Note how the auto_increment id field has been updated to create a sequential number for each new entry.

Hmm, we seem to have a few issues here.  In our last episode we created the Peter Temple book by explicitly naming the fields, and one field we left out was price.  Before we can sell that we will need to update the value, however for the moment it shows that leaving fields out will cause the database to supply a default value for us.  In the case of the price field it was not marked as 'NOT NULL', so NULL values are allowed, and we didn't give a DEFAULT so the default is NULL.  We'll look at updating data next week.

One other thing to note is that our ISBN field was defined as a numeric field - DECIMAL(13), and this has the effect of losing leading zeroes, as for a number, the initial zero does not change the value.  In a future episode we'll look at ways around this.  For now it simply serves to show that to get the database definition correct you need to analyse the data requirements in order to get your table definitions right.

Picking the fields we want

So far we have just been using SELECT * to pull all the available fields out of a table.  Now lets look at getting just the fields we want.  Title, Author and Price would be useful for a price list.

SELECT `title`, `author`, `price` FROM `book`;
+------------------+--------+-------+
| title | author | price |
+------------------+--------+-------+
| The Broken Shore | 1 | NULL |
| The Big Score | 2 | 29.95 |
| Split | 3 | 29.95 |
+------------------+--------+-------+
3 rows in set (0.00 sec)

Note that we can provide the fields we want, in the order we want them.  But 'author' isn't the name of the author, it is the id of the author field.  We can use an alias to make this explicit:

SELECT `title`, `author` AS `author_id`, `price` FROM `book`;
+------------------+-----------+-------+
| title | author_id | price |
+------------------+-----------+-------+
| The Broken Shore | 1 | NULL |
| The Big Score | 2 | 29.95 |
| Split | 3 | 29.95 |
+------------------+-----------+-------+
3 rows in set (0.00 sec)

Same data, but note the column heading.  We've effectively renamed the column for the purposes of our query.
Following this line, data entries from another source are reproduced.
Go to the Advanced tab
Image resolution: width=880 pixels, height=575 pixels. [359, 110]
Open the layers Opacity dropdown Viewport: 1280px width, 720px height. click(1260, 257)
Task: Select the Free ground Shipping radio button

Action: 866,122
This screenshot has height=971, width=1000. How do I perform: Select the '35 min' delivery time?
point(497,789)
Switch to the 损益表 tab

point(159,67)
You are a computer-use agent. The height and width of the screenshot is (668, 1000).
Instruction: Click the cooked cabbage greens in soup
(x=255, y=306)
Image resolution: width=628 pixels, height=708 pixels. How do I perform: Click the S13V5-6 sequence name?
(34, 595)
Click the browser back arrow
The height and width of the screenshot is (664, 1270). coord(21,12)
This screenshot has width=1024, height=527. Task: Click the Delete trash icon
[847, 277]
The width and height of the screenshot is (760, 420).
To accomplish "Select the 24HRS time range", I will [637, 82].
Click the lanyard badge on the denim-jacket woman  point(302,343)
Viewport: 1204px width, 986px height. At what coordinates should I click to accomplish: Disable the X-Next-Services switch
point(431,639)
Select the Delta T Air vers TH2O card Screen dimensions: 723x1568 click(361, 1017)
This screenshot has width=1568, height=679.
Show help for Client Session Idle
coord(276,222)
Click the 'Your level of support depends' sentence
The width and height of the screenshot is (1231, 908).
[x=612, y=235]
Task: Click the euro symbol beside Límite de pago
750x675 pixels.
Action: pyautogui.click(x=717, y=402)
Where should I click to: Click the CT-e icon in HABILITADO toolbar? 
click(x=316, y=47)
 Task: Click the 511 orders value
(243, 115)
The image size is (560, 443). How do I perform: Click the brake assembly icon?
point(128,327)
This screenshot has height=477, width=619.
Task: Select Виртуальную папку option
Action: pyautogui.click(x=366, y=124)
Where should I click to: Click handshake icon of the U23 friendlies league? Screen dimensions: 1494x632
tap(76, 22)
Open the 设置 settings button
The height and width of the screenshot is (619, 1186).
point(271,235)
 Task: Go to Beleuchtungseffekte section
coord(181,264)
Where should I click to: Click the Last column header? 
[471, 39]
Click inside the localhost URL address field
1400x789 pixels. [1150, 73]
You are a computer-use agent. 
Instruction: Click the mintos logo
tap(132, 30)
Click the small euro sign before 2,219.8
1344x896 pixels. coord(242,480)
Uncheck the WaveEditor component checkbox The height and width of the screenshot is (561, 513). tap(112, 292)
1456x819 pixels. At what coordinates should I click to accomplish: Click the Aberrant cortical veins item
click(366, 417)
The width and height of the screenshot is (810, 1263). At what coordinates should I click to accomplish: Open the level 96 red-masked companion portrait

We haven't changed anything in the database, but this allows us to provide convenient names for use in clarifying data or simplifying queries.  We'll see more on this later.  But we can't provide a number to people instead of the author's name, that wouldn't look very good or make a lot of sense.

Getting data from multiple tables - JOIN

Fortunately there is a solution.  The JOIN clause.  There are a few of them, and each has a different purpose.  The simplest is the comma operator, also known as an implicit join:

SELECT `book`.`title`, `author`.`last_name` FROM `book`, `author`;
+------------------+-----------+
| title | last_name |
+------------------+-----------+
| Split | Temple |
| The Big Score | Temple |
| The Broken Shore | Temple |
| Split | Corris |
| The Big Score | Corris |
| The Broken Shore | Corris |
| Split | Moss |
| The Big Score | Moss |
| The Broken Shore | Moss |
| Split | Moss |
| The Big Score | Moss |
| The Broken Shore | Moss |
+------------------+-----------+
12 rows in set (0.00 sec)

Wait a minute! That isn't right.  We only have 3 books in the database.  What is going on?

This is one of the problems with an implicit join.  Unless you constrain the join it will be what is called a cartesian product.  That is for every row in each table, every row in every other table listed in the join will be matched, so in our case we have four authors and three books, so we get (4 * 3) = 12 results.  Clearly this isn't what we want, and is one of the reasons the comma operator is frowned upon when developing complex queries - it is far too easy to get it wrong.

Instead lets use the JOIN syntax and provide a join condition.

SELECT `book`.`title`, `author`.`last_name` FROM `book`
 JOIN `author` ON `book`.`author` = `author`.`id`;
+------------------+-----------+
| title | last_name |
+------------------+-----------+
| The Broken Shore | Temple |
| The Big Score | Corris |
| Split | Moss |
+------------------+-----------+
3 rows in set (0.00 sec)

Much better! Now we have each book and the correct author.  Oh, by the way, JOIN is a synonym for INNER JOIN, and the result shows records where records from both tables on the left and right of the JOIN match the join condition. There are other possiblities which we'll look at shortly.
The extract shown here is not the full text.